**Given text:**
A general principle we can take from Freud is that love sparks imagination into extraordinary state. Being “in love” is like being “in imagination.” The literal concerns of everyday life, yesterday such a preoccupation, now practically disappear in the rush of love’s daydreams. Concrete reality recedes as the imaginal world settles in. Thus, the “divine madness” of love is akin to the mania of paranoia and other dissociations.

Does this mean that we need to be cured of this madness? Robert Burton in The Anatomy of Melancholy says that there is only one cure for the melancholic sickness of love: enter into it with abandon. Some authors today argue that romantic love is such an illusion that we need to distrust it and keep our wits about us so that we are not led astray. But warnings like this betray distrust of the soul. We may need to be cured by love of our attachment to life without fantasy. Maybe one function of love is to cure us of an anemic imagination, a life emptied of romantic attachment and abandoned to reason.

Love releases us into the realm of divine imagination, where the soul is expanded and reminded of its unearthly cravings and needs. We think that when a lover inflates his loved one he is failing to acknowledge her flaws - “love is blind.” But it may be the other way around. Love allows a person to see the true angelic nature of another person, the halp, the aureole of divinity. Certainly from the perspective of ordinary life this is madness and illusion. But if we let loose our hold on philosophies and psychologies of enlightenment and reason, we might learn to appreciate the perspective of eternity that enters life as madness, Plato’s divine frenzy.

Love brings consciousness closer to the dream state. In that sense, it may reveal more than it distorts, as a dream reveals - poetically, suggestively, and, admittedly, obscurely. If we were to appreciate truly the Platonic theory of love, we might also learn to see other forms of madness, such as paranoia and addiction, as evidence of the soul's reaching toward its proper yearnings. Platoninc love is not love without sex. It is love that finds in the body and in the human relationship a route toward eternity. In his book on love, Convivium - his answer to Plato’s Symposium - Ficino, who is credited with coining the phrase “Platonic love,” says concisely, “The soul is partly in eternity and partly in time.” Love straddles these two dimensions, opening a way to live in both simultaneously. But incursions of eternity into life are usually unsettling, for they disturb our plans and shake the tranquility we have achieved with earthly reason.

**Source information:**

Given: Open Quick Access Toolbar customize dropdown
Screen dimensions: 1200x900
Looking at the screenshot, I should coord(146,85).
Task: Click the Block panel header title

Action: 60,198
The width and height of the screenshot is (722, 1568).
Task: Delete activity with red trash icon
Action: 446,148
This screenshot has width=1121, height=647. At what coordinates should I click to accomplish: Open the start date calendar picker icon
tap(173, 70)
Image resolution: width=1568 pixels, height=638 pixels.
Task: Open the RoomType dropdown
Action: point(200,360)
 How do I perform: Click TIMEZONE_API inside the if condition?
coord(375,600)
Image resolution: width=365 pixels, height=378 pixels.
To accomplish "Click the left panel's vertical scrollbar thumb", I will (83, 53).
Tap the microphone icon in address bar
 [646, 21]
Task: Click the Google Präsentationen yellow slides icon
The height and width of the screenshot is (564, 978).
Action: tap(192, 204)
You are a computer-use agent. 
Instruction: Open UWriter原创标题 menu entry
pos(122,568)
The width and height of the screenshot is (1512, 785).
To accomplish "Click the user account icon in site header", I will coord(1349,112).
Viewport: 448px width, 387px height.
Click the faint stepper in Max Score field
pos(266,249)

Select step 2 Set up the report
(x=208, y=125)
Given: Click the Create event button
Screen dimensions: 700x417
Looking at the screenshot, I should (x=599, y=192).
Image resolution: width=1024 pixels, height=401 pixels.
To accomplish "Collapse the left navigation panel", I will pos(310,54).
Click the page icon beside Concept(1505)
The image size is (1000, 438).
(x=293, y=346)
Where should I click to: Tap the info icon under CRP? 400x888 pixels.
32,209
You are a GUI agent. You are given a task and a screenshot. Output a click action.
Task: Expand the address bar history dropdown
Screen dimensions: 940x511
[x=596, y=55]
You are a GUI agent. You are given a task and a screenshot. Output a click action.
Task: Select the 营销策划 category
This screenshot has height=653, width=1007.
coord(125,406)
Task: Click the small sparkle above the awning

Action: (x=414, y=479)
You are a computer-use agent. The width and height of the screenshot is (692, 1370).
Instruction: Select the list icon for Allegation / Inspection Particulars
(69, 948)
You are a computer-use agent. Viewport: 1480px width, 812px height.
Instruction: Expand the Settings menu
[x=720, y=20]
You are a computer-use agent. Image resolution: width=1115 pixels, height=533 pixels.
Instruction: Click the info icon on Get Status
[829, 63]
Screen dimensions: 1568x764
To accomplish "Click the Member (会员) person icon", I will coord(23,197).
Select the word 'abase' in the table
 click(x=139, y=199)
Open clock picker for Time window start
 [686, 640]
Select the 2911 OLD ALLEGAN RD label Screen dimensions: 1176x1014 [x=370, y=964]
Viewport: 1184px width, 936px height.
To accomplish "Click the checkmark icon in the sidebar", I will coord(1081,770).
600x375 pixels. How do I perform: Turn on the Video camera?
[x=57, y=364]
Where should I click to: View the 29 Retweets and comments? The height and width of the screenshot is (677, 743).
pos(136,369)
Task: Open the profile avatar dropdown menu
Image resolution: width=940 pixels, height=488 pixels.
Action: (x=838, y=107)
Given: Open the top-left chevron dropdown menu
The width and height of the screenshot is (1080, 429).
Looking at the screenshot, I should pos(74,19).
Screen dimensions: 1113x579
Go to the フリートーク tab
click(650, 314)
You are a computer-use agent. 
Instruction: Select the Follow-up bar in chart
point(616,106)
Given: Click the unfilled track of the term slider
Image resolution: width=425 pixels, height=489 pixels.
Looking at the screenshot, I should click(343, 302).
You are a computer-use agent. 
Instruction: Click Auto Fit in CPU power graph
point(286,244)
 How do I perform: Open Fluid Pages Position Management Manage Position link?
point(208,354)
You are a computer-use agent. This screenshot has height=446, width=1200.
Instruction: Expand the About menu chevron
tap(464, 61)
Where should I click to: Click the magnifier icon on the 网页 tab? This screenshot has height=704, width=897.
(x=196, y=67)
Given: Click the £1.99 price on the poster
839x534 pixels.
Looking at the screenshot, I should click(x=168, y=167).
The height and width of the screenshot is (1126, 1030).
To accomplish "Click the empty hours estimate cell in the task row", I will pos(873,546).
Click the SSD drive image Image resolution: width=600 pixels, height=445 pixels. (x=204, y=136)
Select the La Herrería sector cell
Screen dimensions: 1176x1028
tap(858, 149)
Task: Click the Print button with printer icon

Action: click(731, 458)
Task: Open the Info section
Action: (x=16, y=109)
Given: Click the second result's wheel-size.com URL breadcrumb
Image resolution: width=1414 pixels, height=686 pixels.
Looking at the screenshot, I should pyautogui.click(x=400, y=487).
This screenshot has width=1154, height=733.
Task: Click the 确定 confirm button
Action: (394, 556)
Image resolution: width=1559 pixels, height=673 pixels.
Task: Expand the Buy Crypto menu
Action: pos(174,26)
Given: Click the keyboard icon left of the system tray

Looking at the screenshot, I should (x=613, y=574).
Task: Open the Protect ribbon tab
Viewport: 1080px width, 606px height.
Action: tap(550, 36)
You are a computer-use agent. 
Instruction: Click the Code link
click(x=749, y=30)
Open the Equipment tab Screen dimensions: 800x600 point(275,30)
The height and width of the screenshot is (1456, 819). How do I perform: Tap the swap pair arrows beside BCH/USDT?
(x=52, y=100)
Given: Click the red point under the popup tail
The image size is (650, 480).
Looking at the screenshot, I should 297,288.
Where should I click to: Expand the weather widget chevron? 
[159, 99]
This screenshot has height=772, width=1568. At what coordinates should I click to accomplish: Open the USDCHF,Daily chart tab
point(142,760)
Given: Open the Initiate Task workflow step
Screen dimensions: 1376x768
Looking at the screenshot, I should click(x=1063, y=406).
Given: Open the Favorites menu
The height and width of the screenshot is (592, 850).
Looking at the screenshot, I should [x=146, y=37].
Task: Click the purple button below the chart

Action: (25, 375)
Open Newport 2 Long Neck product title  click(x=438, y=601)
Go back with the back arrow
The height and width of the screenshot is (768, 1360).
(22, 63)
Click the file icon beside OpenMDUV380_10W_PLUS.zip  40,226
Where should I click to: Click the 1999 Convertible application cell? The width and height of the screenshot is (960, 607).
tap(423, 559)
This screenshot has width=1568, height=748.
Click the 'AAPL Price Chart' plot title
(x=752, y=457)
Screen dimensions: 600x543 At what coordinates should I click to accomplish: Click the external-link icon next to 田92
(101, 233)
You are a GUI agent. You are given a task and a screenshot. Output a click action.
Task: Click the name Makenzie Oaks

**Exercise goal:**
Answer these questions about the passage on love:
1. Being "in love" is said to be like being in what?
2. According to Robert Burton in The Anatomy of Melancholy, what is the only cure for the melancholic sickness of love?
3. Who is credited with coining the phrase "Platonic love"?
The records are separate material and have no connection to the passage on love.

**Answer to this task:**
1. Being "in imagination."
2. Entering into it with abandon.
3. Ficino.